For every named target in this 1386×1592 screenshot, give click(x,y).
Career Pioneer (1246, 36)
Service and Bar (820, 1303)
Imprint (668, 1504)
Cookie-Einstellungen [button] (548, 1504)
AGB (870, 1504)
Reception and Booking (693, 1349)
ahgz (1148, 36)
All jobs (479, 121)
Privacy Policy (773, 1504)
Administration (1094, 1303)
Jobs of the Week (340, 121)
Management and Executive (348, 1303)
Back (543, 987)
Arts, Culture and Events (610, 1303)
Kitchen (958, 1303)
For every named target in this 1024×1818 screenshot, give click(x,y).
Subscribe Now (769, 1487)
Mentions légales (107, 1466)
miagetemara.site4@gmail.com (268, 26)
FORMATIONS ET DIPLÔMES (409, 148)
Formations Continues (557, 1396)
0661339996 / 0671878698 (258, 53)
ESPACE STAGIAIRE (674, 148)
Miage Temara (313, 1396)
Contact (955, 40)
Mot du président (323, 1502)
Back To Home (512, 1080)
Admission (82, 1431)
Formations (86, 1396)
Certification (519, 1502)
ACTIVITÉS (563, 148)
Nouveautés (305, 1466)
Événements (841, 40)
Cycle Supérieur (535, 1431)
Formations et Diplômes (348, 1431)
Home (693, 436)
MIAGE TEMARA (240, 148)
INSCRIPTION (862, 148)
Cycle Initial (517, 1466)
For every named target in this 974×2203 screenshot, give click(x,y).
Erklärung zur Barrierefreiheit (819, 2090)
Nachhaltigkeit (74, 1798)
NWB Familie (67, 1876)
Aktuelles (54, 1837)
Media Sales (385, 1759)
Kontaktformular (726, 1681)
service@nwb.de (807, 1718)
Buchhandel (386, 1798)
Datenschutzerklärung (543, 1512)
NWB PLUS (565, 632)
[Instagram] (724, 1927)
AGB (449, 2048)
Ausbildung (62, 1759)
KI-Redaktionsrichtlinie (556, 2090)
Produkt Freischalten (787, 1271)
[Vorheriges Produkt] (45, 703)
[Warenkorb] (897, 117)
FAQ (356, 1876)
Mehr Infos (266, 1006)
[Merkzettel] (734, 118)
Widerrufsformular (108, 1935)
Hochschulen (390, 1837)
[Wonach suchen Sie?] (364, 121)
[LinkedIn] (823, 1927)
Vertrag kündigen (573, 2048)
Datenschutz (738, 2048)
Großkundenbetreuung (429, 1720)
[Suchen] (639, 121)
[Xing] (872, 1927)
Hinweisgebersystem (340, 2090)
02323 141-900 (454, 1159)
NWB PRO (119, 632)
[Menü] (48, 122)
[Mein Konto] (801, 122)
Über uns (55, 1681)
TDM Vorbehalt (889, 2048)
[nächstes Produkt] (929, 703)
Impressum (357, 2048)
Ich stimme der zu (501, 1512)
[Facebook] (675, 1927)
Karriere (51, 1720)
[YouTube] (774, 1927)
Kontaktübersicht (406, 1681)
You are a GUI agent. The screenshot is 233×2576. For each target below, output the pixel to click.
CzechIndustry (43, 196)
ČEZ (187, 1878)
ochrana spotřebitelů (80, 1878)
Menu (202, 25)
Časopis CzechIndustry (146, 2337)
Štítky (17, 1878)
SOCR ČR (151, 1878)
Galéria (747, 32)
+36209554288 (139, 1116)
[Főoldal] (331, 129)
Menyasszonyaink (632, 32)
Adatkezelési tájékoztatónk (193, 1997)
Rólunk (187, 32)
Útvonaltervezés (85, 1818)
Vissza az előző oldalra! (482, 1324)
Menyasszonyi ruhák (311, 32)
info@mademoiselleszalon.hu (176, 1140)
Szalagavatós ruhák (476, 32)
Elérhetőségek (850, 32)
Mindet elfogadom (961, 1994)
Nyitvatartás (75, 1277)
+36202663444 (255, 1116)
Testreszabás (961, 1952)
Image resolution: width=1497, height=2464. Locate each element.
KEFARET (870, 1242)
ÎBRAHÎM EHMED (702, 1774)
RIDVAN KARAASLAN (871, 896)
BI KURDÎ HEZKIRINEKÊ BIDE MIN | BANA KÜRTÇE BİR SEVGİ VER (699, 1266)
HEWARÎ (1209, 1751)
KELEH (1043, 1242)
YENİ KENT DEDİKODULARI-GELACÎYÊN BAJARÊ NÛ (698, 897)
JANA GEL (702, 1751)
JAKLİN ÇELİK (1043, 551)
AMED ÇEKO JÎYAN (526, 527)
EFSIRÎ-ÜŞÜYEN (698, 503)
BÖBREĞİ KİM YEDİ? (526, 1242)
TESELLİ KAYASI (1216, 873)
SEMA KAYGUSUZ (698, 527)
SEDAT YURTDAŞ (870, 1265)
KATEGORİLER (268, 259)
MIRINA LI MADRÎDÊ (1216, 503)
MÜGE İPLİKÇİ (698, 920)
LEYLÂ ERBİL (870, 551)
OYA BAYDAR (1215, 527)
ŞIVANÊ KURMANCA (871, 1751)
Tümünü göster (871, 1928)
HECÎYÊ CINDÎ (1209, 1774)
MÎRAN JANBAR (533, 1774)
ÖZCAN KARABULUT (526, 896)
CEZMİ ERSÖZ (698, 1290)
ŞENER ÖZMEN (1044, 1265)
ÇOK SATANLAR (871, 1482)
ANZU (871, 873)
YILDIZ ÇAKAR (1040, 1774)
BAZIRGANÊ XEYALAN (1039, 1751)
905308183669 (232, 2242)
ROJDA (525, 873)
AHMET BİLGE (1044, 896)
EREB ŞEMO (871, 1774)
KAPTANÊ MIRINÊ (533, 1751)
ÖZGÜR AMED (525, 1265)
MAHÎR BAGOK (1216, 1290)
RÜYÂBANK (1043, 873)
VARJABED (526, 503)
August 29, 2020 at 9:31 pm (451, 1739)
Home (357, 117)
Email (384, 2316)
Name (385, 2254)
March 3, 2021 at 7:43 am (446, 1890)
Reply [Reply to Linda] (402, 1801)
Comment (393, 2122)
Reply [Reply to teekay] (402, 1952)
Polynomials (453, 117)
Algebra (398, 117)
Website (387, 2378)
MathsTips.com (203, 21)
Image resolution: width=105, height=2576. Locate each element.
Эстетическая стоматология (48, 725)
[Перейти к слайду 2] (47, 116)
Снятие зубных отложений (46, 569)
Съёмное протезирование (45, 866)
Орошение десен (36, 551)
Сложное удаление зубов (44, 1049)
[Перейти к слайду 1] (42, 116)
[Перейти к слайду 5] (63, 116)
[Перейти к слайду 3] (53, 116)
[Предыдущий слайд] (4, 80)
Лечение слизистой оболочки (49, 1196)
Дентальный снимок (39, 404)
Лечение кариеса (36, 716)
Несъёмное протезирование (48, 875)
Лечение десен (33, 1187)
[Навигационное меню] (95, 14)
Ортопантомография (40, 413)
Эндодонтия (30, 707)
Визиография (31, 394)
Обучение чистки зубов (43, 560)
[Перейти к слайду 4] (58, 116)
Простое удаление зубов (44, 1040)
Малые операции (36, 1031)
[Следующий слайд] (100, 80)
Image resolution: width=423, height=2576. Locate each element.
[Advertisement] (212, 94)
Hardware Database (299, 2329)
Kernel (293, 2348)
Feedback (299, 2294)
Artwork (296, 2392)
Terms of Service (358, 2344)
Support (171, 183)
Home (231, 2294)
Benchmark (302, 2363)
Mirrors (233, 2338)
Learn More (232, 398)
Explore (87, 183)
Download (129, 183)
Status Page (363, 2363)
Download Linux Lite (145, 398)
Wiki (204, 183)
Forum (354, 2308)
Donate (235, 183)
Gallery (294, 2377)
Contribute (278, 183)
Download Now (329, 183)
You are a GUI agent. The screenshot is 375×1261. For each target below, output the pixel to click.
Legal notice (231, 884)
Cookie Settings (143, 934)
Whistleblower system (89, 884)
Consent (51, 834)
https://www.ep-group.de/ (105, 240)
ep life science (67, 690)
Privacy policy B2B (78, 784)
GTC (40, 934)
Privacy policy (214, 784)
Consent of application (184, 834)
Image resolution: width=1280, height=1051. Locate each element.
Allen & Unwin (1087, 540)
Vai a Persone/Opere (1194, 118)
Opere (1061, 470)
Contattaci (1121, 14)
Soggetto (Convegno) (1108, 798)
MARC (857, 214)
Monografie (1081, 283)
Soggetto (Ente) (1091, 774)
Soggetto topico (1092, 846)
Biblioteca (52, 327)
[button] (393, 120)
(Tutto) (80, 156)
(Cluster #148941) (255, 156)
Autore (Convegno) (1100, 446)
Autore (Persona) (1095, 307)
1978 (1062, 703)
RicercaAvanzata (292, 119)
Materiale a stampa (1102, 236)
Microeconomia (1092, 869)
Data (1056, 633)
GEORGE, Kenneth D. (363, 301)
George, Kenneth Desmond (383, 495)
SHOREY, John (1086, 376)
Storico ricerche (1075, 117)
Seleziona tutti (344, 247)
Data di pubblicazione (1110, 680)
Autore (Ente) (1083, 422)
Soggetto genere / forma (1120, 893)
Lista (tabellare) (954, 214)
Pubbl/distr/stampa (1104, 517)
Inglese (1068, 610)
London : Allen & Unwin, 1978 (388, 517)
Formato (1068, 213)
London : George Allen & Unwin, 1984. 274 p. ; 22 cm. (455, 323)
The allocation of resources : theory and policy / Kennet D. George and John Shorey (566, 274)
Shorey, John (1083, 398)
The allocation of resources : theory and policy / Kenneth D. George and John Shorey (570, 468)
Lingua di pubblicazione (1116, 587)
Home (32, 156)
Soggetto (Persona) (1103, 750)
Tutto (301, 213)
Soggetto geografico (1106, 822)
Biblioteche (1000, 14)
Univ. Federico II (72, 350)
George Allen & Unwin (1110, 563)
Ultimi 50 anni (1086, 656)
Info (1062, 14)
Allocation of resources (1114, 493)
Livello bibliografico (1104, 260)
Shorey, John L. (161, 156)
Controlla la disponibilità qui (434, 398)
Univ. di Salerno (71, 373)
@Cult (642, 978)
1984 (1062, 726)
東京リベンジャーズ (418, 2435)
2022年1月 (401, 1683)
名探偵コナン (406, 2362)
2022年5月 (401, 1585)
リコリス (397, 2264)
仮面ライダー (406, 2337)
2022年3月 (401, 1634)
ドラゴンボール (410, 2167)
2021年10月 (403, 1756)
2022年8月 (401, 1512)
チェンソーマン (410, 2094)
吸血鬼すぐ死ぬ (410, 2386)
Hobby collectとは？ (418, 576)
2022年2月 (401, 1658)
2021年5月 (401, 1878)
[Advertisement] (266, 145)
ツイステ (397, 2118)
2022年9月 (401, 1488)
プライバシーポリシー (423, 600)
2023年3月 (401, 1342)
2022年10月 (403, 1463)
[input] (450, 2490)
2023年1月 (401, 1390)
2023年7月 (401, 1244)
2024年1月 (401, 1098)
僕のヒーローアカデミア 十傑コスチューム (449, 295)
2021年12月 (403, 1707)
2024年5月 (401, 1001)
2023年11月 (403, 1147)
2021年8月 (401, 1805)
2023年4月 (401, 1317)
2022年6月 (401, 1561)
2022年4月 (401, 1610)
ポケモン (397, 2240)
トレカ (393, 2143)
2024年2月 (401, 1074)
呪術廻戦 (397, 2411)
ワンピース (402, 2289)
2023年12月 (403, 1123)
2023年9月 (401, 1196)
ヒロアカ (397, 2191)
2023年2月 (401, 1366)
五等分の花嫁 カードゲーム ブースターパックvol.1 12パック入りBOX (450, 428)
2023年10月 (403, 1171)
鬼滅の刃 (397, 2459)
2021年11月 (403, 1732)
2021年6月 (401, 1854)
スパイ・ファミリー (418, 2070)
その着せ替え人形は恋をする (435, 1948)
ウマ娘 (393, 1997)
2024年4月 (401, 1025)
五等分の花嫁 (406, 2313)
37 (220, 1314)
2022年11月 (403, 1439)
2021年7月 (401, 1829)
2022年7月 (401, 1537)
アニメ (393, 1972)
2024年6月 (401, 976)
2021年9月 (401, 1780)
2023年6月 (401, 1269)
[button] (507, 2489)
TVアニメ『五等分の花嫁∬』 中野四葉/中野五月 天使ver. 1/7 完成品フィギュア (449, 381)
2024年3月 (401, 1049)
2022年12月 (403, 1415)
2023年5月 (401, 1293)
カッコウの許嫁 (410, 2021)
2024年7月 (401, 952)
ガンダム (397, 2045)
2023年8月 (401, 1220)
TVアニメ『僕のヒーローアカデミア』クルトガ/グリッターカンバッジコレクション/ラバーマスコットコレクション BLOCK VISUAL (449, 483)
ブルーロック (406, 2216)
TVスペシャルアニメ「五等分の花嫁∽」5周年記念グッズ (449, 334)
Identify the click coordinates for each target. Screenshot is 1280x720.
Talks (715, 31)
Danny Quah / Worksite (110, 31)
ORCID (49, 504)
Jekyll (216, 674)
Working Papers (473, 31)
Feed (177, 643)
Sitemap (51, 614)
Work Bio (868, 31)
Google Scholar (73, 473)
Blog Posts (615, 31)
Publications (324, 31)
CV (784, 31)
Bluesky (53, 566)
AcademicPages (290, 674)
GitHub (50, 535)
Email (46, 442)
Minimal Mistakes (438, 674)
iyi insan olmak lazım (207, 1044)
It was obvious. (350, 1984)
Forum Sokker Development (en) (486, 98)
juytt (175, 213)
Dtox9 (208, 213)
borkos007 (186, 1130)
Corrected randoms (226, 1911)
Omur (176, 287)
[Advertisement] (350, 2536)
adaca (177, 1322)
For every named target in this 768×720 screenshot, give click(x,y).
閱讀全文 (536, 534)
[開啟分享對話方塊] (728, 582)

> Prompt
Write out every item line from the one containing "Снятие зубных отложений (46, 569)" down to the one containing "Forum (354, 2308)", including both ends, keeping each character unchanged.

> Result of the task
Снятие зубных отложений (46, 569)
Съёмное протезирование (45, 866)
Орошение десен (36, 551)
Сложное удаление зубов (44, 1049)
[Перейти к слайду 1] (42, 116)
[Перейти к слайду 5] (63, 116)
[Перейти к слайду 3] (53, 116)
[Предыдущий слайд] (4, 80)
Лечение слизистой оболочки (49, 1196)
Дентальный снимок (39, 404)
Лечение кариеса (36, 716)
Несъёмное протезирование (48, 875)
Лечение десен (33, 1187)
[Навигационное меню] (95, 14)
Ортопантомография (40, 413)
Эндодонтия (30, 707)
Визиография (31, 394)
Обучение чистки зубов (43, 560)
[Перейти к слайду 4] (58, 116)
Простое удаление зубов (44, 1040)
Малые операции (36, 1031)
[Следующий слайд] (100, 80)
Image resolution: width=423, height=2576. Locate each element.
[Advertisement] (212, 94)
Hardware Database (299, 2329)
Kernel (293, 2348)
Feedback (299, 2294)
Artwork (296, 2392)
Terms of Service (358, 2344)
Support (171, 183)
Home (231, 2294)
Benchmark (302, 2363)
Mirrors (233, 2338)
Learn More (232, 398)
Explore (87, 183)
Download (129, 183)
Status Page (363, 2363)
Download Linux Lite (145, 398)
Wiki (204, 183)
Forum (354, 2308)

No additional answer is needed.